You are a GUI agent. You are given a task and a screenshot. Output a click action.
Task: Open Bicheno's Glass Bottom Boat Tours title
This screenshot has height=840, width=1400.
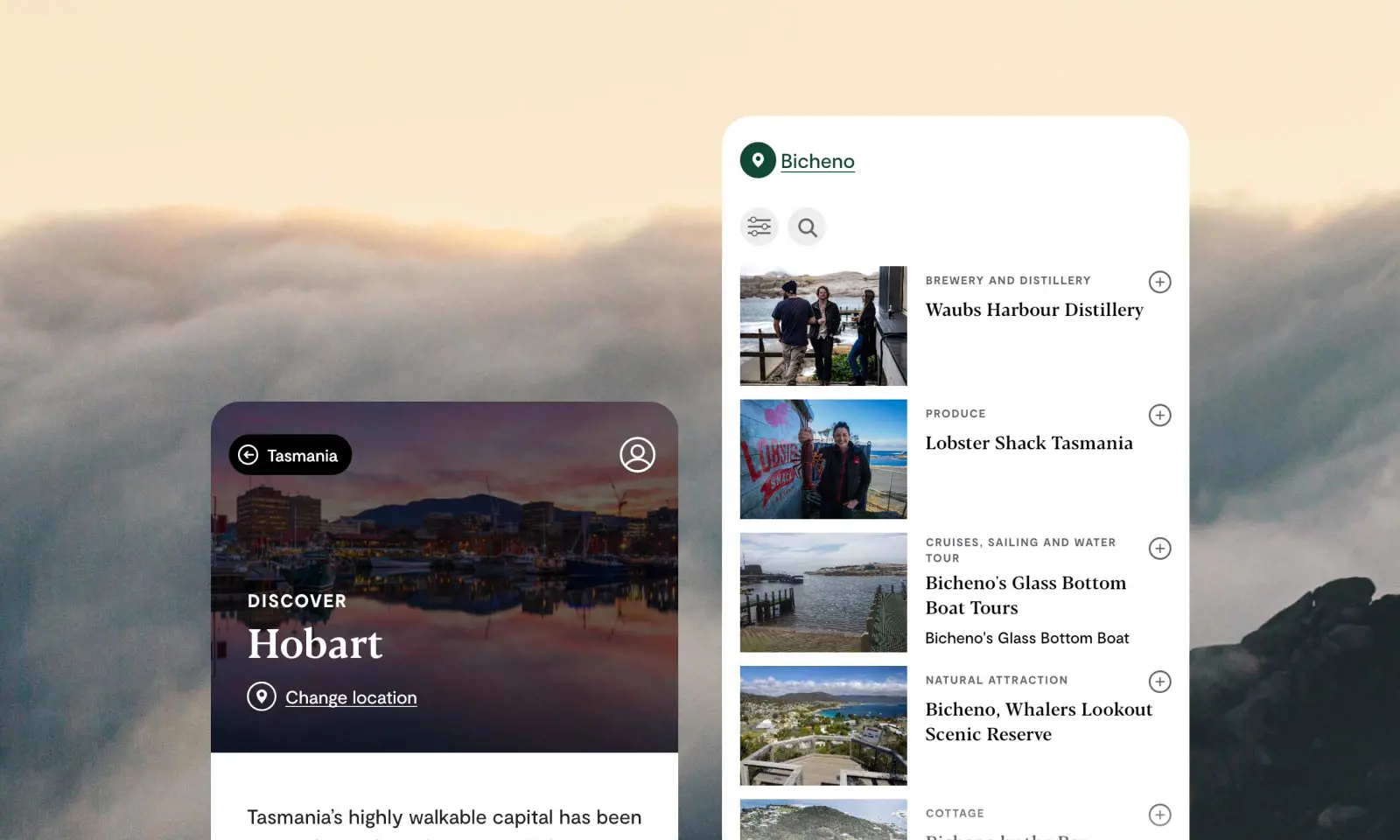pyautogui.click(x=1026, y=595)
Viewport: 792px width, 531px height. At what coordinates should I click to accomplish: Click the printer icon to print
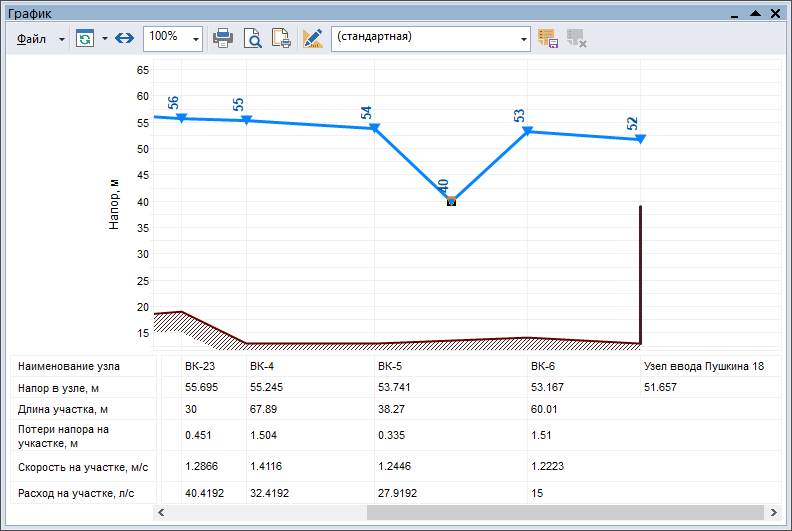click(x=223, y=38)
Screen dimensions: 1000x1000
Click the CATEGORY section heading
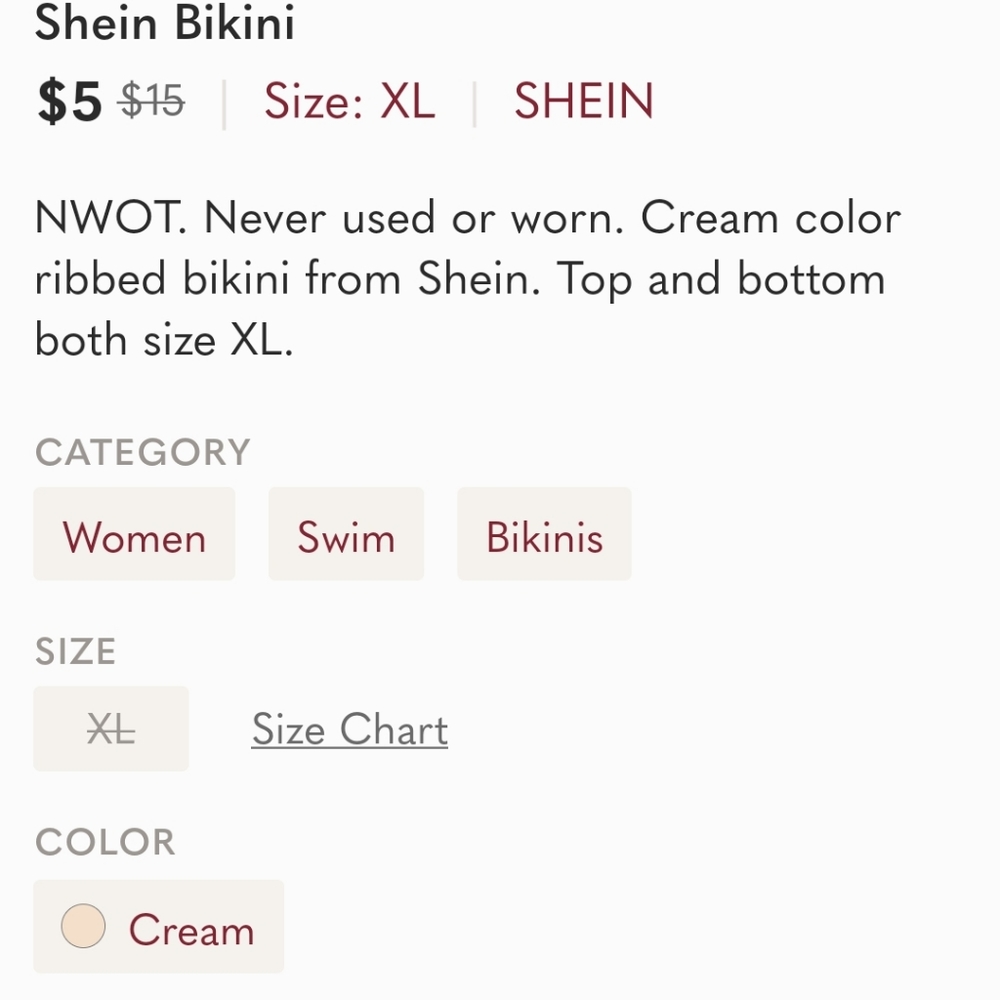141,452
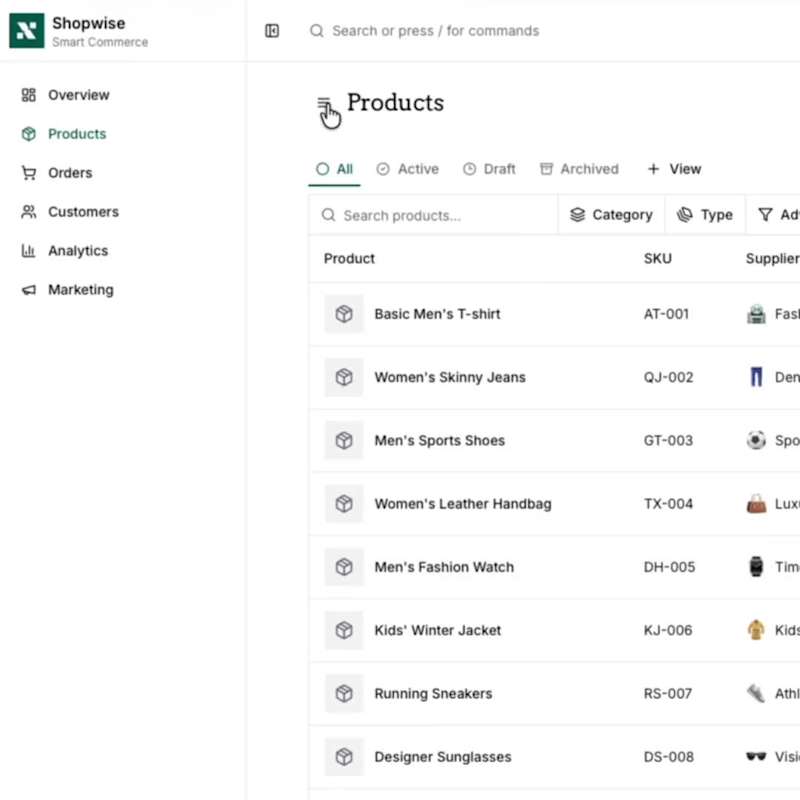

• **Assignment**
In the listing above, find the line containing "This screenshot has height=840, width=1400." and restate it and every later line verbatim, with the pictures left out.

• **Output of the task**
This screenshot has height=840, width=1400.
pyautogui.click(x=1026, y=595)
Viewport: 792px width, 531px height. At what coordinates should I click to accomplish: Click the printer icon to print
click(x=223, y=38)
Screen dimensions: 1000x1000
Click the CATEGORY section heading
141,452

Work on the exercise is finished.